難点を挙げれば、まずは小説としてのドラマ性がなく、年表風に日羅の生涯をたどるだけという筋が退屈である。そして文章表現の幅が乏しく、説明的・事務的な表現が多い。登場人物もどことなく平坦な印象で、いかにも作り物という感じがぬぐえない。味方の善人と敵方の悪人という構図も浅薄だ。

また、一番気になったのは時代考証が不十分であることだ。本書では宴会の場面が数回出てくるが、当時は今のようなアルコールはなく、酔っ払うまで酒を飲むことは考えられないのに、ほとんど現在と同じような宴会描写となっている。 さらに、百済や新羅、そして梁との交渉の場面において、通訳を通さずに会話がなされている点も気になる。当時の国際間の意思疎通は漢文による筆談だったと思われるので、リアリティに欠ける。

さらには、本書の本質とも言える日羅の情報量自体も多くない。日羅に関しては日本書紀以外の情報源が乏しいので、伝記的小説を書こうとすればどうしても日本書紀の内容を潤色するだけになってしまうのだろうが、このレベルであればわざわざ小説に仕立てる必要はなく、単に伝記(ノンフィクション)に留めてよかったのではないかと思う。

ただ、作者の気持ちになってみると、日羅の研究者でもない人間が伝記を書くことを躊躇う部分があったのだろうし、日羅をもっと多くの人に注目して欲しいという思いから気軽な小説という形をとったのだろう。しかしこの出来では、本書をきっかけに日羅に興味を持つ人は少ないと思う。

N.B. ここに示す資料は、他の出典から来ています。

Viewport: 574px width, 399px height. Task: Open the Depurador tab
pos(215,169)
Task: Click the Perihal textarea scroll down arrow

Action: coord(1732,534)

とはいうものの、本書には一つ救いがあって、巻末にある日羅に関わりある旧跡や神社仏閣の写真付きリストは貴重だ。著者自身が訪れた場所らしいが、こうした地味なフィールドワークをして本書を書いたというのは実直で好感が持てる。日羅は日本に与えた影響という点で謎が多く、探求しがいのあるテーマと思われるので、本書をかなり否定的に紹介したけれども、より注目が集まって欲しいと思う。